The regulation of cardiac O2 consumption according to energy demand is best studied in the intact organ by non-destructive methods, using probes detectable by their fluorescence or light absorption. However, myoglobin is normally present in high concentrations and swamps the cytochrome spectra, thereby bringing about an oxygen-dependent internal filter effect which quenches the fluorescence of probes. A viable myoglobin-deficient mouse strain (Myo(-/-)) has been generated previously and isolated perfused Myo(-/-) hearts are used here as an ideal model for studying mitochondrial metabolism by non-destructive optical methods. In this model we monitored the redox state of cytochrome aa3 and flavoprotein (Fp) during perturbations of myocardial work output upon changes in extracellular [Ca2+], KCl-induced arrest and pacing. Increased consumption of energy and O2 led to a concomitant reduction of cytochrome aa3 and oxidation of Fp.
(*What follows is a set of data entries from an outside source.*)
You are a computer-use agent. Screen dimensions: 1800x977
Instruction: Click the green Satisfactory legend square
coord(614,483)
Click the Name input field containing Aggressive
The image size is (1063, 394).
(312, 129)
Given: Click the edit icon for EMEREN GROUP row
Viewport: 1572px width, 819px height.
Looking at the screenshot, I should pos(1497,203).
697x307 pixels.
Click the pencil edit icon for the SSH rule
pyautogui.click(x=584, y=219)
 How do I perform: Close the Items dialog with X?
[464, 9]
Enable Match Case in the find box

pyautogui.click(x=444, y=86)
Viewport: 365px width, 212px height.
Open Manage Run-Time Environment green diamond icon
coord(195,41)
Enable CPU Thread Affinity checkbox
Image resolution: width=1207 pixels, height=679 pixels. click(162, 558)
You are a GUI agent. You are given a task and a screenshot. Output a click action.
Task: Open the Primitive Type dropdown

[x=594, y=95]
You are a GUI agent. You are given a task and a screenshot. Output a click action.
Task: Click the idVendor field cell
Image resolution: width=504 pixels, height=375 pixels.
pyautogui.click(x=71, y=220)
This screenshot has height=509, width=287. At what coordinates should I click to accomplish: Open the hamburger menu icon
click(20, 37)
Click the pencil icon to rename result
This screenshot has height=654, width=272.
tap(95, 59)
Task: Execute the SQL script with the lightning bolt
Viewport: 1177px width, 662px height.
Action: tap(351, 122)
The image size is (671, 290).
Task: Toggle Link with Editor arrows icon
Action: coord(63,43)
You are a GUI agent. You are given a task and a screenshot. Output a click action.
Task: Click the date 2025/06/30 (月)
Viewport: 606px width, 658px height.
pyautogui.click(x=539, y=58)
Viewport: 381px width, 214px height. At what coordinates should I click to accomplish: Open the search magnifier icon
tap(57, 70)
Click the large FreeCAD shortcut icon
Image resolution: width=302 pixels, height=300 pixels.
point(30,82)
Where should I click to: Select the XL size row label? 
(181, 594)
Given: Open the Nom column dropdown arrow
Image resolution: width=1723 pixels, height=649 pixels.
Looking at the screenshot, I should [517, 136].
Administration of a medium chain-length fatty acid caused a marked reduction of Fp, but even then an increase in energy consumption caused Fp oxidation. The results show that cell respiration in the intact myocardium is regulated at the site of the respiratory chain. Our findings do not support the NMR-based hypothesis that O2 consumption is mainly regulated at the level of intermediary metabolism and by the pressure of reducing equivalents to the mitochondrial respiratory chain.